Whether you’re a geek or a grandfather, making your own mobile apps can be a fun hobby or a rewarding career.
David Scholefield wanted to have a better understanding of apps so he could relate to his grandchildren. Now he’s creating apps that they can use.
“Now if I need something done, I can do it myself,” he says, showing off an app he developed in class that turns the map of the United States into a puzzle and encourages children to try to beat the clock fitting each piece in its correct place.
Scholefield had previous computer experience, but information technology professor Jared Oliverio stresses no previous design, programming or graphics experience is necessary for incoming students.
“We teach you everything you need to know,” he said. “You’ll have a well-rounded programming background by the time you finish.”
After completing the 28-credit certificate, students will:
- understand the design process and mobile application life cycle
- understand the basic of user interface and user experience design
- recognize what is necessary to be a professional in the industry
- understand the fundamentals of how mobile hardware works
- demonstrate how to deploy apps to different devices, including iOS and Android
- understand how to create different types of programs in addition to apps
Students will create multiple apps in state-of-the-art labs that include an emulator that simulates both iOS and Android devices.

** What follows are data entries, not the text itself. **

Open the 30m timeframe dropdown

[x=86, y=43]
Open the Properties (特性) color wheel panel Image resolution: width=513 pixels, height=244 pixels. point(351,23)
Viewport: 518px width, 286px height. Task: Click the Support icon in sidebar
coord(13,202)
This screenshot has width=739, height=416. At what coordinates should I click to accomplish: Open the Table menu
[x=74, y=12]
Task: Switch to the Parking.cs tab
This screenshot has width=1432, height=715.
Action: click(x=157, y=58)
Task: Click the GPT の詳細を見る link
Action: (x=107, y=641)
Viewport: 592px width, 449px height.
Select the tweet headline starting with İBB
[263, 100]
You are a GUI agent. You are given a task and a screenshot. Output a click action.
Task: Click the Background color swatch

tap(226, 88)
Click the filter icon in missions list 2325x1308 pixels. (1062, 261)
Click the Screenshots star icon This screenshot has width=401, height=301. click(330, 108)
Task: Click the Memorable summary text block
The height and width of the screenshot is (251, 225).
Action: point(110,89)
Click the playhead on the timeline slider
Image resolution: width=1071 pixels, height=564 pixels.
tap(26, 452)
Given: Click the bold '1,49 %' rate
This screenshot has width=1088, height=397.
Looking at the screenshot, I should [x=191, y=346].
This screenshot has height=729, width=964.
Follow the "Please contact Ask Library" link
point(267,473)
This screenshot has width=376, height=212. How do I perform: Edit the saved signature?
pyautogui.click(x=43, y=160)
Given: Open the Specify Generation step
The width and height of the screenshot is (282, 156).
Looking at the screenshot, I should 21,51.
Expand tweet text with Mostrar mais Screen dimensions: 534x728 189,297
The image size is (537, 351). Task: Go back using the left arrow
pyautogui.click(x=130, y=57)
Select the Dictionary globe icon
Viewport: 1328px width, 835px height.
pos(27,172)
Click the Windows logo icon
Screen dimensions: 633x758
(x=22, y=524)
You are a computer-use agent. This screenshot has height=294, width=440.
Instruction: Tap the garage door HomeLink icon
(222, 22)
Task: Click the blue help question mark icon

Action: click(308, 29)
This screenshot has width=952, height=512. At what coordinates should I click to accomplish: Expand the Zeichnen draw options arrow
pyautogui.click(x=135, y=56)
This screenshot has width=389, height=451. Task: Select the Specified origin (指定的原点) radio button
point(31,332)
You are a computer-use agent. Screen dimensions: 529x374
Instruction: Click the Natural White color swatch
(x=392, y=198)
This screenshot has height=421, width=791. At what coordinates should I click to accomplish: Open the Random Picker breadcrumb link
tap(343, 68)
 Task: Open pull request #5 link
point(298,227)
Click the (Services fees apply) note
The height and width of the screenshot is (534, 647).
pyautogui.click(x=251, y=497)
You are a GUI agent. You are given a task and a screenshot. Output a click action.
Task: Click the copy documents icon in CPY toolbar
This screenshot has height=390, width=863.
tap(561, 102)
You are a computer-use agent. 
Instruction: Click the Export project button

“You’re actually building something that you see right away,” Oliverio said. “The way we have it set up is you can specialize in what you want to do. You can do web, you can do console applications, mobile apps or video games. It’s up to you depending on what courses you pick. There’s flexibility in there.”
Each class is four credits. One recently added class that Oliverio expects will fill up each semester is ITP 160, Video Game Design.
“Students will get the opportunity to combine programming with video game design and development,” he said.
“The trend in entertainment and games is all going mobile,” said student Corey Wilkins. “As I’m someone who likes to program, this is a great opportunity to get into that industry.”
The mobile apps certificate focuses on making the app work rather than making it pretty, said information technology professor Lisa Carter. Students interested in the visual end might consider taking animation or graphic design courses at TCC’s Visual Arts Center.
Throughout the course of the certificate, students develop multiple apps and have the chance to advance their interest further through the college’s Coding Club. A recent app soon to be available to all TCC students made by students in the coding club contains office hours and locations for each of the college’s professors.
Graduates of the certificate program can find work as entry-level programmers, software engineers and developers and application support personnel. Recent numbers by the Bureau of Labor Statistics show job growth in the field projected at 23 percent by 2023 with earning potential in excess of $100,000.
With more than 4.88 billion mobile phone users globally, demand is not likely to dry up any time quickly.